HOW TO COMPLETE THIS TASK:
Look below for the line containing "For every named"; from there through the line containing "Our World (44, 2209)", both lines included, please set down each line exactly and nothing else.

STUDY MATERIAL:
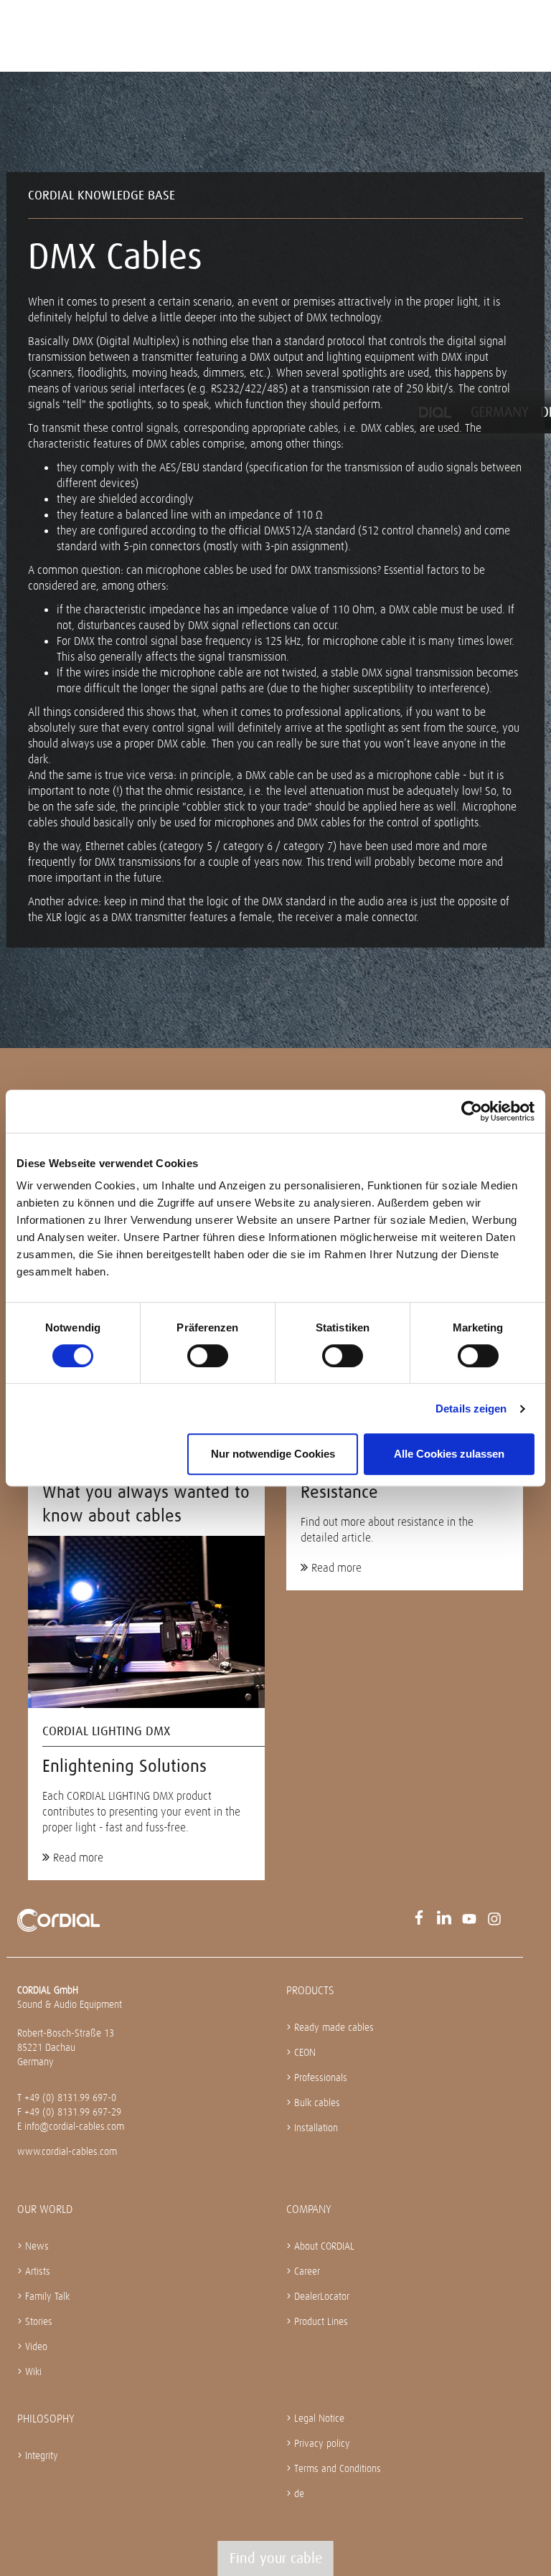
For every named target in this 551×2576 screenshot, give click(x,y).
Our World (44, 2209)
...
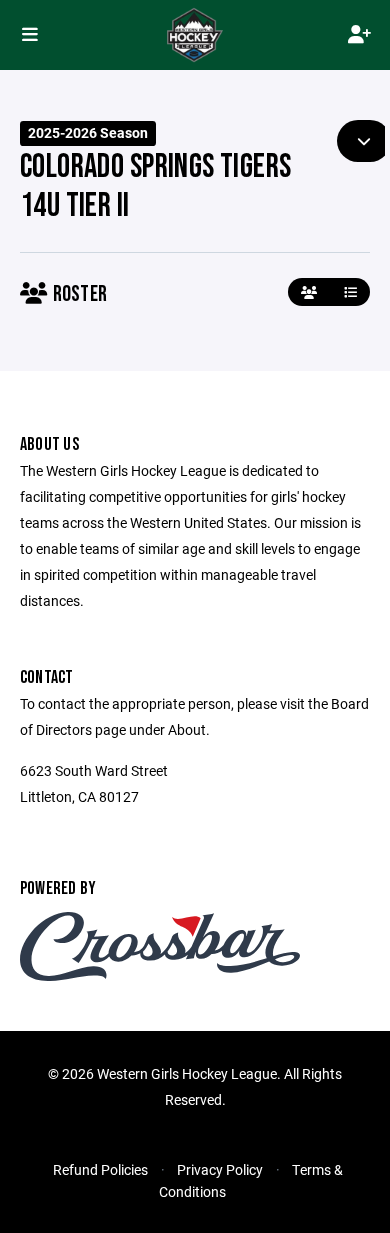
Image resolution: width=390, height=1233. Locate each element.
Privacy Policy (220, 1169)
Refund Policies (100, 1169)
==
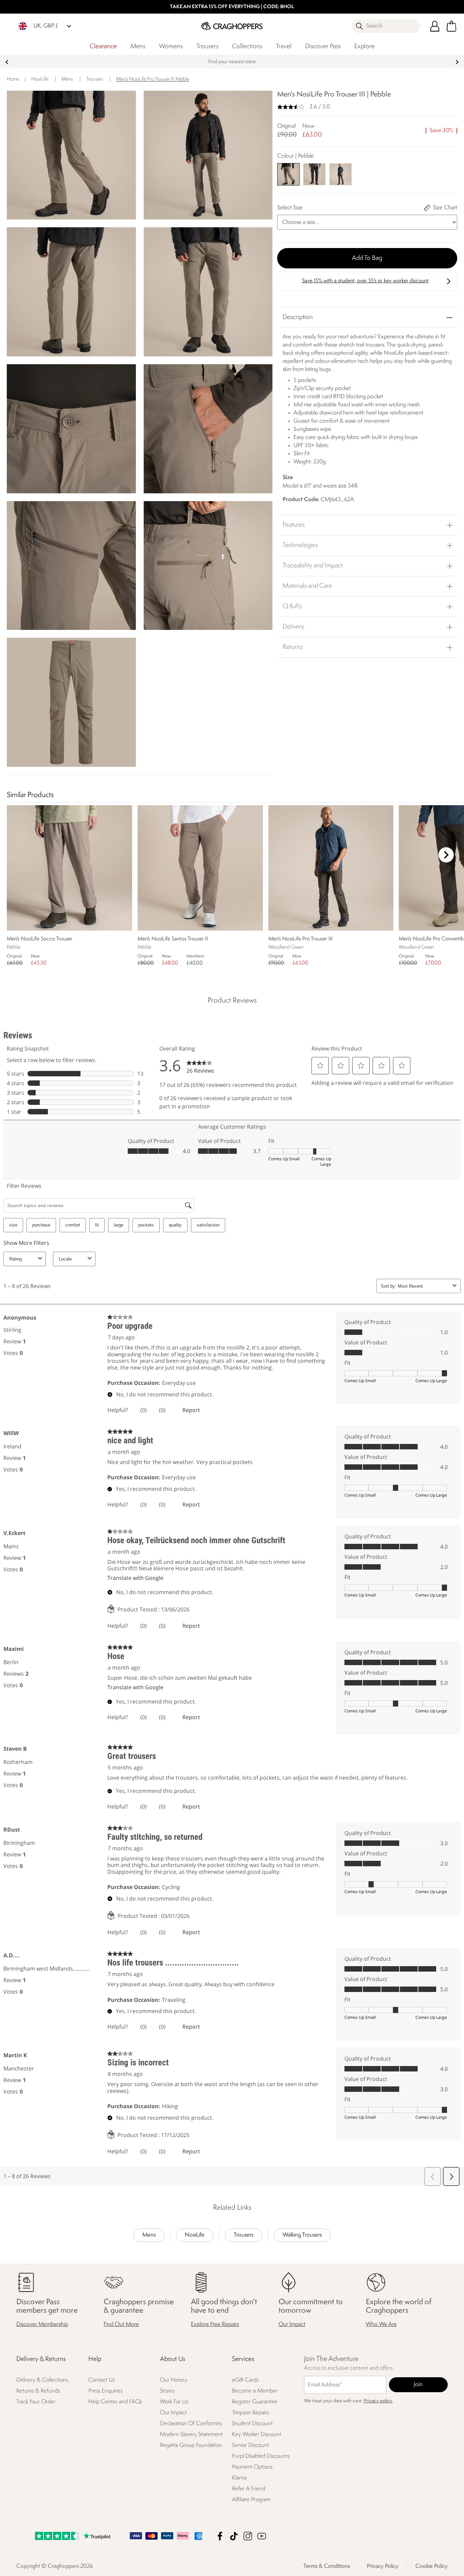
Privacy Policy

TASK ANSWER:
For every named target in this 551×2576 screenshot, give click(x,y).
Our World (44, 2209)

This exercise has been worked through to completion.